**YOUR OBJECTIVE:** Quote the entries below from the line with "The height and width of the screenshot is (809, 1512)." through the line with "Given: Click the search magnifier icon", both ends included, and only those lines.

DATA FOR THE TASK START

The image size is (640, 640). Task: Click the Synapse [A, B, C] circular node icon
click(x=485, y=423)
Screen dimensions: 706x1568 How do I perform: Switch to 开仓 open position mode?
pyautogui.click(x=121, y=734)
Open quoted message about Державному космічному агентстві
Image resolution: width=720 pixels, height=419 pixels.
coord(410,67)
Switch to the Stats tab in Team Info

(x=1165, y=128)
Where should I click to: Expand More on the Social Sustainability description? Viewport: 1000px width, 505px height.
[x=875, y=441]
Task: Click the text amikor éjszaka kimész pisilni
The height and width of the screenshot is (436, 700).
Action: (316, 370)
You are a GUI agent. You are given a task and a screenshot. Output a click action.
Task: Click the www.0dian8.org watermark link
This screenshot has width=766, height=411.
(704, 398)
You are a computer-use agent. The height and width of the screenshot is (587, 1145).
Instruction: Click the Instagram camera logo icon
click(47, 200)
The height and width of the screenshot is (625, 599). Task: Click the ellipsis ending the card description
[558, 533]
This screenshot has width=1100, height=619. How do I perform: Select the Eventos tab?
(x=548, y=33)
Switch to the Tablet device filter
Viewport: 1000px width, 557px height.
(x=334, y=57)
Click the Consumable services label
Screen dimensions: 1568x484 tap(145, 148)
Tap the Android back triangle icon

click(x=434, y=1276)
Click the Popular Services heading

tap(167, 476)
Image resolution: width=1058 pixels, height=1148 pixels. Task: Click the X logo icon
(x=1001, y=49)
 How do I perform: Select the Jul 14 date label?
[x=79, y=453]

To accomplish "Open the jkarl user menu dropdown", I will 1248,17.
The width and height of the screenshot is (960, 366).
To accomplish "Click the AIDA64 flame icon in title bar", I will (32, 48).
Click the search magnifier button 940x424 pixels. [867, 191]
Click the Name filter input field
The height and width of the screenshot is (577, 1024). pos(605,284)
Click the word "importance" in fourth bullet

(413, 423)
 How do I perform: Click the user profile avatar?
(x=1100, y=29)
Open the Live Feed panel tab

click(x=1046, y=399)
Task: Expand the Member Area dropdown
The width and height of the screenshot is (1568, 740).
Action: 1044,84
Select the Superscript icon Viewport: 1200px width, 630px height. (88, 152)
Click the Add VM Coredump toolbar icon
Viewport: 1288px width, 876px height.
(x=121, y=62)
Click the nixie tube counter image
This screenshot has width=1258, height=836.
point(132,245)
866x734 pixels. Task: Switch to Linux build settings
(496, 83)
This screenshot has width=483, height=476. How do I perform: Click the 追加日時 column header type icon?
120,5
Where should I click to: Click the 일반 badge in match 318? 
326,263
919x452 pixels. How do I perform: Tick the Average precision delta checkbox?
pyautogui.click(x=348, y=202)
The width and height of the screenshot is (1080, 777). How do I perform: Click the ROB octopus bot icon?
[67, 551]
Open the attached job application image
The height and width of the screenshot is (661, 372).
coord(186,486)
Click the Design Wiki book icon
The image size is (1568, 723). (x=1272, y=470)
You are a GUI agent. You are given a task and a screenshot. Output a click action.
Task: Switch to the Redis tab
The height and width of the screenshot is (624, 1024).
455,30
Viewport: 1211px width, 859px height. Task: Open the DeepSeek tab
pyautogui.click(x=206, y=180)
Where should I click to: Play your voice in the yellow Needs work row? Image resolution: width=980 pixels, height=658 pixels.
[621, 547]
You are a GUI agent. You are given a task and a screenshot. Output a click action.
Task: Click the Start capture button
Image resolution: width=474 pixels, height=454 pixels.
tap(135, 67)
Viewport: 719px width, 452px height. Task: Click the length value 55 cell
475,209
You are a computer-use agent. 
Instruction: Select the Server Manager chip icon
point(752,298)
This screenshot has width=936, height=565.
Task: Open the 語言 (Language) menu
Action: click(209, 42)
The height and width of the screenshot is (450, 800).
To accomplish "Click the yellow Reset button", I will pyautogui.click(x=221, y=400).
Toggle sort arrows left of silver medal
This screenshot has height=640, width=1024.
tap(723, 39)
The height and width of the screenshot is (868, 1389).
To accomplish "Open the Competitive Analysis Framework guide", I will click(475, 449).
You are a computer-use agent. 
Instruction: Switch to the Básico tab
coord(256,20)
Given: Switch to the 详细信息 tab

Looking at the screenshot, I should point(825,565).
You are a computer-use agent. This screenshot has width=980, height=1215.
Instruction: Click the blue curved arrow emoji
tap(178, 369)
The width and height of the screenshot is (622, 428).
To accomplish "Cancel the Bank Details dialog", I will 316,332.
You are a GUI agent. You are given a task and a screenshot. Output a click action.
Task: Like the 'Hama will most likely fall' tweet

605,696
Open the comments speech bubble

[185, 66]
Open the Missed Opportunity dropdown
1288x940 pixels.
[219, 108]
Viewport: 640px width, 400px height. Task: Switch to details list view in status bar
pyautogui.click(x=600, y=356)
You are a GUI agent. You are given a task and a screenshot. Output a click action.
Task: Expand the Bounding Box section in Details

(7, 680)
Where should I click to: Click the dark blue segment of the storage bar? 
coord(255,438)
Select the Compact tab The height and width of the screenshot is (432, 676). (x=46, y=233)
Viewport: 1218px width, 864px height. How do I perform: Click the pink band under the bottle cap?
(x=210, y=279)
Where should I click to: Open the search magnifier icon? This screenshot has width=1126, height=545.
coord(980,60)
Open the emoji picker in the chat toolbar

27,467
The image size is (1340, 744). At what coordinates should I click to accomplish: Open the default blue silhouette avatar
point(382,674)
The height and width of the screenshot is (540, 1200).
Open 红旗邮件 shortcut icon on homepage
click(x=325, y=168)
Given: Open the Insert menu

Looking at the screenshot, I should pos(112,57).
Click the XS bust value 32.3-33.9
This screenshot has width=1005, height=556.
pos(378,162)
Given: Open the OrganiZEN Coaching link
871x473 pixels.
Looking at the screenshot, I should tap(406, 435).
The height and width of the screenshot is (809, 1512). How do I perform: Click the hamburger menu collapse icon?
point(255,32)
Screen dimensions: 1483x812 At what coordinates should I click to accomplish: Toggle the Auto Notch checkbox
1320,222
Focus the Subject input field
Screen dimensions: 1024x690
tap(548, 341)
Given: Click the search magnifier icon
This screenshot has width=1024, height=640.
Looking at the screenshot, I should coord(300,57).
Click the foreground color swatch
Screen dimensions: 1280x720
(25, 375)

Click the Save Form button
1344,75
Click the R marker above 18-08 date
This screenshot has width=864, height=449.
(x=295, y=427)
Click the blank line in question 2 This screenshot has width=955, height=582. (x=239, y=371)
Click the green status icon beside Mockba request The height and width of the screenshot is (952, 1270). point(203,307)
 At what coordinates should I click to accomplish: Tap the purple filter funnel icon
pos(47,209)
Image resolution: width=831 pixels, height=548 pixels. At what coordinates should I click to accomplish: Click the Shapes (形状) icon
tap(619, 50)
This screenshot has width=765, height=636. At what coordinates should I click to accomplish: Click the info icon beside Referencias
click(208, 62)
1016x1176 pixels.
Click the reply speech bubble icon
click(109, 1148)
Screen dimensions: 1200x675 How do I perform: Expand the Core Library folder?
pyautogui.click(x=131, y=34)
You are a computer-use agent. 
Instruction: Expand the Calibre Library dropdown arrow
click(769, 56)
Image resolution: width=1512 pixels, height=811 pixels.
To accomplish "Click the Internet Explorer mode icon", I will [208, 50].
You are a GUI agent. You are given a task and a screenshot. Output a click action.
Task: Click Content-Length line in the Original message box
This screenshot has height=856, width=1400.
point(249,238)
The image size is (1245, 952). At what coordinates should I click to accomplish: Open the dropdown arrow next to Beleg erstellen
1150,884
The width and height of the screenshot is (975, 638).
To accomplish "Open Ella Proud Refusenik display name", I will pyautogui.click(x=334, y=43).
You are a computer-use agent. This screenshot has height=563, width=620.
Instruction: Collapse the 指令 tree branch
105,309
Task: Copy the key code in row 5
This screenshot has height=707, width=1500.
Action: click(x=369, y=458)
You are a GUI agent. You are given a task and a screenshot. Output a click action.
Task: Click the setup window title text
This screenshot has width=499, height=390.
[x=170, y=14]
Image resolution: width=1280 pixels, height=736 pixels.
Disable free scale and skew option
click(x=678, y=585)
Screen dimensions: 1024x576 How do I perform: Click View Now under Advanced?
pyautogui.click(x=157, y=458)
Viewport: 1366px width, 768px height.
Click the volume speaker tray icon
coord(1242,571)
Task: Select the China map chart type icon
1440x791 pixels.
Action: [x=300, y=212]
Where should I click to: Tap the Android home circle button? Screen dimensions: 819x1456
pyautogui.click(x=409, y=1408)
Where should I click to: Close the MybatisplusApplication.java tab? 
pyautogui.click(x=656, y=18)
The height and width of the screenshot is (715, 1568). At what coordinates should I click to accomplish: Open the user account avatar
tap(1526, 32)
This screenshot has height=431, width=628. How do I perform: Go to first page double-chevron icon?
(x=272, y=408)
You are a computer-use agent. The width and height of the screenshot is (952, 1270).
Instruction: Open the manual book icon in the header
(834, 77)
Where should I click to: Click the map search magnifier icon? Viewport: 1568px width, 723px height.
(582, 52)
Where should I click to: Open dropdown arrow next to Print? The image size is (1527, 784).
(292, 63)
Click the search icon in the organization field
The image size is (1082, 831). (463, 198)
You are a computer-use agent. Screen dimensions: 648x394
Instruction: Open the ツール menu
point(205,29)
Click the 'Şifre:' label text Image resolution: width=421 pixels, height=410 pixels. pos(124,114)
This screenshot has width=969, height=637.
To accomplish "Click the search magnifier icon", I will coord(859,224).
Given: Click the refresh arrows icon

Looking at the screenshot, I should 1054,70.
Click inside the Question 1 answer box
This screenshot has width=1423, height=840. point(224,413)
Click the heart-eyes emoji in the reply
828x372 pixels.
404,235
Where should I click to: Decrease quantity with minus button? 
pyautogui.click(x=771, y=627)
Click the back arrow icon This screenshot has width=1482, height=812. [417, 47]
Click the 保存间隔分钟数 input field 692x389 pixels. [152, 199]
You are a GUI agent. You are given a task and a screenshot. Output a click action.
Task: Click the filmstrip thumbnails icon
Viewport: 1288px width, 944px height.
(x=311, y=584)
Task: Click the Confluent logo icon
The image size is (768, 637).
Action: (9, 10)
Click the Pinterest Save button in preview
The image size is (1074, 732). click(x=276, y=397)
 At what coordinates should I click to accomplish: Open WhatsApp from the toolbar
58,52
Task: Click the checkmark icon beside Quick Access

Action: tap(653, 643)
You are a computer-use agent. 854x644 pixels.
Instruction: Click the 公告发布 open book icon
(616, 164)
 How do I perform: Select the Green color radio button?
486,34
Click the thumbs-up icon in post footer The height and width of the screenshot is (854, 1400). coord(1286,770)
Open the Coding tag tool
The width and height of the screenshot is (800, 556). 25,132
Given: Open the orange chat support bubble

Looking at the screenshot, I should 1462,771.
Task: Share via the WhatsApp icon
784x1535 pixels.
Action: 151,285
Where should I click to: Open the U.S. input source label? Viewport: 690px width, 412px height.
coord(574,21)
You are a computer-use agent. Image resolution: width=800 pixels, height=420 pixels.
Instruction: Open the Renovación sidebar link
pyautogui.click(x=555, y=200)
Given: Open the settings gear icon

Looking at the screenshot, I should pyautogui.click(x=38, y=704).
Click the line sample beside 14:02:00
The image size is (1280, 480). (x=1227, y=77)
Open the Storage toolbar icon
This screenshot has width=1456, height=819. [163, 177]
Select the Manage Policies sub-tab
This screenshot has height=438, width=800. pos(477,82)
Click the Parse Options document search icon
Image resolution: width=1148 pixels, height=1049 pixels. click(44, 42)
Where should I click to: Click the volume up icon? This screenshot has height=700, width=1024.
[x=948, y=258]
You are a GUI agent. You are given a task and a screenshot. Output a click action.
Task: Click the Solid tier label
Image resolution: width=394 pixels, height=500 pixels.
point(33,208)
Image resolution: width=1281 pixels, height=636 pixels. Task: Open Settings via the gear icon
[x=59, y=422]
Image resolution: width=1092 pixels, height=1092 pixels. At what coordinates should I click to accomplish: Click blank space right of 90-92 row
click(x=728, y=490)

DATA FOR THE TASK END

**ANSWER TO THIS EXERCISE:**
The height and width of the screenshot is (809, 1512). How do I perform: Click the hamburger menu collapse icon?
point(255,32)
Screen dimensions: 1483x812 At what coordinates should I click to accomplish: Toggle the Auto Notch checkbox
1320,222
Focus the Subject input field
Screen dimensions: 1024x690
tap(548, 341)
Given: Click the search magnifier icon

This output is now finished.